#### [What you are asked to do]
Below are entries; output exactly the lines from the one with "Image resolution: width=1568 pixels, height=568" to the one with "This screenshot has height=573, width=1352.", both included, and nothing else.

Extracted information below:

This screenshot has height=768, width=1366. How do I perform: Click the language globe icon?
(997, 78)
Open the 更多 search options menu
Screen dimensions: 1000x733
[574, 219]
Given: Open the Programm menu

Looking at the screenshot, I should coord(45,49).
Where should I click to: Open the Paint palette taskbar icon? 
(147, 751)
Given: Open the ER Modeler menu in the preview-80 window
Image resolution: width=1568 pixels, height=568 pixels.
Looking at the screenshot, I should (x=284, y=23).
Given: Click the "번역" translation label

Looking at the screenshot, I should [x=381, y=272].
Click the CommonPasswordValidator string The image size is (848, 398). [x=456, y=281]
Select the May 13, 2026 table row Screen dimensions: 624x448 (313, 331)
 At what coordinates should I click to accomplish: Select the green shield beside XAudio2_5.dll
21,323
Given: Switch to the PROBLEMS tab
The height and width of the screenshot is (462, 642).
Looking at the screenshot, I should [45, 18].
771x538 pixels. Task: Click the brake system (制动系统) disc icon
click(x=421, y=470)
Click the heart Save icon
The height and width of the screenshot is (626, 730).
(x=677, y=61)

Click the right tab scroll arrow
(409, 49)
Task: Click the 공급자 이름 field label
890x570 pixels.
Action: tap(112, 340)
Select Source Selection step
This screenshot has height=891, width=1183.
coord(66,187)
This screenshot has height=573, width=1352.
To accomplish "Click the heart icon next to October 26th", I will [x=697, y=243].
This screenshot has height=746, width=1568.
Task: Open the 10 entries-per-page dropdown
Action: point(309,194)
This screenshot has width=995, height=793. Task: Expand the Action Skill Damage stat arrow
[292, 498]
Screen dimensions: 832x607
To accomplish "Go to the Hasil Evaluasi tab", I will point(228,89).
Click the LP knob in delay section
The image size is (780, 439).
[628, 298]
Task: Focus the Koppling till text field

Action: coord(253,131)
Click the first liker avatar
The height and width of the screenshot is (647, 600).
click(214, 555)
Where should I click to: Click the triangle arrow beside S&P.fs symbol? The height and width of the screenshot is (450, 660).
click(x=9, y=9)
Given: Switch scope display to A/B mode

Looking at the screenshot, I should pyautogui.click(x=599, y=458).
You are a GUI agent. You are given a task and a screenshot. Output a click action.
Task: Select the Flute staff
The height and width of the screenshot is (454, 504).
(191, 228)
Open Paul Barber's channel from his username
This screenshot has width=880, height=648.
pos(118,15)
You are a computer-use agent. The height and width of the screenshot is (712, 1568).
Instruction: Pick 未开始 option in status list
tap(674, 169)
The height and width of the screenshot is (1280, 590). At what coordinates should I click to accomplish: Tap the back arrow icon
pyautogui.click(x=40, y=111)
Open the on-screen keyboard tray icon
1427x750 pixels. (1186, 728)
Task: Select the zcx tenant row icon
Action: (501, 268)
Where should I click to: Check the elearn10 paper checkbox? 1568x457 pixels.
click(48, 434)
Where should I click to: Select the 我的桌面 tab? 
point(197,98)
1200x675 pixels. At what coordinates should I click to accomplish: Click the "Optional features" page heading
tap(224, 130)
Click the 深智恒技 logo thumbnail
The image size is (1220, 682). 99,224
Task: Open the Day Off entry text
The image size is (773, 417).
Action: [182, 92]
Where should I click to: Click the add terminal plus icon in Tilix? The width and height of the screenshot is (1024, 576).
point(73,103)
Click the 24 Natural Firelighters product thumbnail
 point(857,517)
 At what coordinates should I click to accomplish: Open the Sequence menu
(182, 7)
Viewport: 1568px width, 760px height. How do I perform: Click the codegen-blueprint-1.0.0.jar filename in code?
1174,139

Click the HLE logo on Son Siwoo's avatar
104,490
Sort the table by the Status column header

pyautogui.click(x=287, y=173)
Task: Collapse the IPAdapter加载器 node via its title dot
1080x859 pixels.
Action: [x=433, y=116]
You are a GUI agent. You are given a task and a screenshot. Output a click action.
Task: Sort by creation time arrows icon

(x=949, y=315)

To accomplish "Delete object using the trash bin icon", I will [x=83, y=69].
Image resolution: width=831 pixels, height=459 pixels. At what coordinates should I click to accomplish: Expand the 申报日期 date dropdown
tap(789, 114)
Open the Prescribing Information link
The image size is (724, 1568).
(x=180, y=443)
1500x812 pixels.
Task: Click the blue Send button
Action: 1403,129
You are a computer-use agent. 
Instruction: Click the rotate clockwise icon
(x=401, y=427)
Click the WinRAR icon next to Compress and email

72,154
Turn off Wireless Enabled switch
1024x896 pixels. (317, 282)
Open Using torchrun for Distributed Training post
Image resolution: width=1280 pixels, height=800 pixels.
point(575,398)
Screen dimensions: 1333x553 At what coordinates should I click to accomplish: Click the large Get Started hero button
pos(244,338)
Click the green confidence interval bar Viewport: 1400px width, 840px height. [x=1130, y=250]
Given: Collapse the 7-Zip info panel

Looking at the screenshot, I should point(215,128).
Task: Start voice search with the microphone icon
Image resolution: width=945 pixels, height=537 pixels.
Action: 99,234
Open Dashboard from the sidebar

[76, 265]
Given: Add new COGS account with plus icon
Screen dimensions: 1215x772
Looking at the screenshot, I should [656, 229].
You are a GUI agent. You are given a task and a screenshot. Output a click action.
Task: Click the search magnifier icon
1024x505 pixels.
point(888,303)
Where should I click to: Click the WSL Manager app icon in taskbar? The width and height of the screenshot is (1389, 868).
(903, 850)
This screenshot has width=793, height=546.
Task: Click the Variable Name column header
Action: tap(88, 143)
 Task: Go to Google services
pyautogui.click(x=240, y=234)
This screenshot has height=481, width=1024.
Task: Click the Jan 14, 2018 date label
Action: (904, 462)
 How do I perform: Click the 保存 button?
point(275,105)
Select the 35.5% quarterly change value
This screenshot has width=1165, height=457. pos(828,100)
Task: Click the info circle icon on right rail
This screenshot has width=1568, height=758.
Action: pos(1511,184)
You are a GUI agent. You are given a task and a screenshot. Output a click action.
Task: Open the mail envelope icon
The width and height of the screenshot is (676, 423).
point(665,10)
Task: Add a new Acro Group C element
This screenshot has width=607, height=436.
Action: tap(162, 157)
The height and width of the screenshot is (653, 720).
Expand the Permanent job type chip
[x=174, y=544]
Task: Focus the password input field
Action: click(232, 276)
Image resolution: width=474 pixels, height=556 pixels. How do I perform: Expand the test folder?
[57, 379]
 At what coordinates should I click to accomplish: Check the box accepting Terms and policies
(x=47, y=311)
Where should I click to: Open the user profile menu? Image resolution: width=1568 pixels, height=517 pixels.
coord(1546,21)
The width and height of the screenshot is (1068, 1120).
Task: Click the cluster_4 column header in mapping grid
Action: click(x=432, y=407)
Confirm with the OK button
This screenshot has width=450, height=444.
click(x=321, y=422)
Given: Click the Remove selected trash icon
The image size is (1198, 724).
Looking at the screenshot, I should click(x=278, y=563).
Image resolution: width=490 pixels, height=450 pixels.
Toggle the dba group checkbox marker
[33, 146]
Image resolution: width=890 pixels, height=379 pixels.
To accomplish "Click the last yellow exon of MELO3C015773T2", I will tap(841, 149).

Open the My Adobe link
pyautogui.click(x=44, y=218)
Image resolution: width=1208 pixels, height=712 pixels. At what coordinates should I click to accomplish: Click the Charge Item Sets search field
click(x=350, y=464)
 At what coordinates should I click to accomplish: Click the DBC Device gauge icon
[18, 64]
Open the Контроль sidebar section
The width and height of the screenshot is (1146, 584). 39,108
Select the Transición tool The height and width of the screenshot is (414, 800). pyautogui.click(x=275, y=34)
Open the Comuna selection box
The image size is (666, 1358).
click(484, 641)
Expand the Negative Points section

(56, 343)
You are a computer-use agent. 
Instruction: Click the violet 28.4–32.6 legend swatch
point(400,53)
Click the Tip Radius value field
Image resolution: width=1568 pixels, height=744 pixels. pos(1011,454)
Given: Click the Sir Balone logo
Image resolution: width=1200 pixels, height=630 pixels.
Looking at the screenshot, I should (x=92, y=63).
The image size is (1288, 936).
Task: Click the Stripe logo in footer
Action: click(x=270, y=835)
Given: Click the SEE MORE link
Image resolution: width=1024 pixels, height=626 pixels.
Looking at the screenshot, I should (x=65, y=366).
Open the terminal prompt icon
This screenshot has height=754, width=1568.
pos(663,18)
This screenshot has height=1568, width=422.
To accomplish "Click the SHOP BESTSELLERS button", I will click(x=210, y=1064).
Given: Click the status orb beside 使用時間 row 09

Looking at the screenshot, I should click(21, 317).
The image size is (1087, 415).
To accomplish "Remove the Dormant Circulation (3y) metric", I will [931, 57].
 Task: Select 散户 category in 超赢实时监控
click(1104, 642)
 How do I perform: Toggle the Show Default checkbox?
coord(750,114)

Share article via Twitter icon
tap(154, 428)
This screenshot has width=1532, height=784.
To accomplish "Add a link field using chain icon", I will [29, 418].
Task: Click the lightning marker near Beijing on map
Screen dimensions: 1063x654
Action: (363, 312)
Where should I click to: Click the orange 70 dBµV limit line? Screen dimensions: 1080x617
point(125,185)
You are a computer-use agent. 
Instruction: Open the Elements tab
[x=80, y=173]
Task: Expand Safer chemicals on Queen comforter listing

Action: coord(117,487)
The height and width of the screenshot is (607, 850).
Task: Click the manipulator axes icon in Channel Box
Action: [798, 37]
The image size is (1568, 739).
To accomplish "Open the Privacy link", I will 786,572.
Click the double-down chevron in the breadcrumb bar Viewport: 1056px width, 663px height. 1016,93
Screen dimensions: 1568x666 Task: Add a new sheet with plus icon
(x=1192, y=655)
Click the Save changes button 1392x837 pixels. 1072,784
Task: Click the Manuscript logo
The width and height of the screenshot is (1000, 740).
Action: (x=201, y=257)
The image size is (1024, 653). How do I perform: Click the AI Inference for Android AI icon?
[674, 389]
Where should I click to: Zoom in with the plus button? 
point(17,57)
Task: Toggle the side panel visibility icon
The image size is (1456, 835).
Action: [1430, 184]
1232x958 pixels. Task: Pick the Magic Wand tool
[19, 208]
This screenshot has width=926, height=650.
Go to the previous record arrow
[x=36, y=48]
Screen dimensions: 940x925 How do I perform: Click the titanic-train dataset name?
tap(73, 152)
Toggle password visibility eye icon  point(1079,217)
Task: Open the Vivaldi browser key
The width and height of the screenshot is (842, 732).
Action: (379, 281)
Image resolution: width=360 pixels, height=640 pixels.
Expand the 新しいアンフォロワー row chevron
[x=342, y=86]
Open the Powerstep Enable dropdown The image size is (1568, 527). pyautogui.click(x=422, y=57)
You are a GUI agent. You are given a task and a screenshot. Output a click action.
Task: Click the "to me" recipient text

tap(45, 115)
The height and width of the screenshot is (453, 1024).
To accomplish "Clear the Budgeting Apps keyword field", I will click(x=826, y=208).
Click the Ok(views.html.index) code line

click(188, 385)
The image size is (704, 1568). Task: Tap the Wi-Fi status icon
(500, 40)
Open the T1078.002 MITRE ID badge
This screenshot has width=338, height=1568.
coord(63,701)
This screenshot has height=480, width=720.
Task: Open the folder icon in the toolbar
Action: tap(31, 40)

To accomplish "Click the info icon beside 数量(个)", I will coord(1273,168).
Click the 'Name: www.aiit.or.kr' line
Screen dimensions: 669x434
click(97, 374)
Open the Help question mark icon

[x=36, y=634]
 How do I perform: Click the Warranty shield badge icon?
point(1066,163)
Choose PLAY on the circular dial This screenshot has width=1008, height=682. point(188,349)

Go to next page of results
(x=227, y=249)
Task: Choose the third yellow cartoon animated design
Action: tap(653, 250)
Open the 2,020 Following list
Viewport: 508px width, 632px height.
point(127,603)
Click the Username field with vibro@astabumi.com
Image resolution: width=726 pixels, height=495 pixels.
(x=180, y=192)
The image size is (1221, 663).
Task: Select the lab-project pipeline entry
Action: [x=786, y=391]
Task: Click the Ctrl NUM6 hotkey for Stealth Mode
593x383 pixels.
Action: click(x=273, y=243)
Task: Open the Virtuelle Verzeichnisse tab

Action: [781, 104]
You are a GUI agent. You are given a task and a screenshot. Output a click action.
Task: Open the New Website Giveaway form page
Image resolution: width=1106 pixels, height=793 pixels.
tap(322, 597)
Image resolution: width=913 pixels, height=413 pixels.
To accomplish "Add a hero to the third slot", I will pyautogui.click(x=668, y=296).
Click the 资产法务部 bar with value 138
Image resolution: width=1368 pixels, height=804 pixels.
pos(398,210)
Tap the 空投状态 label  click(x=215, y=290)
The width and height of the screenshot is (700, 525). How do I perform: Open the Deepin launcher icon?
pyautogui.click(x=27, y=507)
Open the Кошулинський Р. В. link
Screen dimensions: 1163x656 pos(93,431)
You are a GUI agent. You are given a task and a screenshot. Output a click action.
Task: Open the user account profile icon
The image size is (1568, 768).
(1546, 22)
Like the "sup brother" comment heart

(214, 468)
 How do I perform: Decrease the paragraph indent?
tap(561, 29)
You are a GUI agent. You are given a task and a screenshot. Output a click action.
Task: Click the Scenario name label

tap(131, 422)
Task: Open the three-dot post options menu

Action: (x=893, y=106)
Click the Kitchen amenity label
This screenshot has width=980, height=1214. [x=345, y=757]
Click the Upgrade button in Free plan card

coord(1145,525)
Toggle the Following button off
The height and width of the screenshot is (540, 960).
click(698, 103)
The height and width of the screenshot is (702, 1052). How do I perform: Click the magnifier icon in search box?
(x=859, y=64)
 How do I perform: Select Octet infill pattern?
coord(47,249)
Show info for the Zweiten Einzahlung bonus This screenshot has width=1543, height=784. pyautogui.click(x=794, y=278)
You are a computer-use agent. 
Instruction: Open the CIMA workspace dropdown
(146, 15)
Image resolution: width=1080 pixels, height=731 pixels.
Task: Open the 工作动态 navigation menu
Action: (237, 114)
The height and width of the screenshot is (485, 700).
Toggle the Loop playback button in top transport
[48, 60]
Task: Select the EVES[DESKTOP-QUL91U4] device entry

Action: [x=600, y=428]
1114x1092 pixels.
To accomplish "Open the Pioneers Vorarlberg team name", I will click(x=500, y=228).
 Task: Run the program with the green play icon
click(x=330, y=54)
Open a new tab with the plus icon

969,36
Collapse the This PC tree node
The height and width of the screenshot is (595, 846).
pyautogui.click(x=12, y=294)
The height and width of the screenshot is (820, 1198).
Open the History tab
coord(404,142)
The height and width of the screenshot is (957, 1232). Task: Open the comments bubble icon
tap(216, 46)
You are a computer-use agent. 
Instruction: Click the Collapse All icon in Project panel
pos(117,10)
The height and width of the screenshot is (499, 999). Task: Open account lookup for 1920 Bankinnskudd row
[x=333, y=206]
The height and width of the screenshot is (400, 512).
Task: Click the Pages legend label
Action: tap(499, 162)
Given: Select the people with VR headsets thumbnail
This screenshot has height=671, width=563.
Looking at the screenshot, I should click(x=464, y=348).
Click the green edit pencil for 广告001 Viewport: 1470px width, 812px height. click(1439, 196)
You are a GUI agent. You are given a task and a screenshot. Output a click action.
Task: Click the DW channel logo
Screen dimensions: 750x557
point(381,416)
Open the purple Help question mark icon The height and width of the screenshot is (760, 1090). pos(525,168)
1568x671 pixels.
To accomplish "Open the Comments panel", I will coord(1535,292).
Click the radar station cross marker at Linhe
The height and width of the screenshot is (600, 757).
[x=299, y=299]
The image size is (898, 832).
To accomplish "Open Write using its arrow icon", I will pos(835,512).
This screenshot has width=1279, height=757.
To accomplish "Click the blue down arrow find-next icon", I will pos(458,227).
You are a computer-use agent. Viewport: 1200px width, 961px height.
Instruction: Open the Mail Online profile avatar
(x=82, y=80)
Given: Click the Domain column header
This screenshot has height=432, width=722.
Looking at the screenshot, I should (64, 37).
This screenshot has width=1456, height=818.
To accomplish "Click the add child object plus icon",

End of Extracted information.

#### [Written response]
Image resolution: width=1568 pixels, height=568 pixels.
Looking at the screenshot, I should (x=284, y=23).
Given: Click the "번역" translation label

Looking at the screenshot, I should [x=381, y=272].
Click the CommonPasswordValidator string The image size is (848, 398). [x=456, y=281]
Select the May 13, 2026 table row Screen dimensions: 624x448 (313, 331)
 At what coordinates should I click to accomplish: Select the green shield beside XAudio2_5.dll
21,323
Given: Switch to the PROBLEMS tab
The height and width of the screenshot is (462, 642).
Looking at the screenshot, I should [45, 18].
771x538 pixels. Task: Click the brake system (制动系统) disc icon
click(x=421, y=470)
Click the heart Save icon
The height and width of the screenshot is (626, 730).
(x=677, y=61)

Click the right tab scroll arrow
(409, 49)
Task: Click the 공급자 이름 field label
890x570 pixels.
Action: tap(112, 340)
Select Source Selection step
This screenshot has height=891, width=1183.
coord(66,187)
This screenshot has height=573, width=1352.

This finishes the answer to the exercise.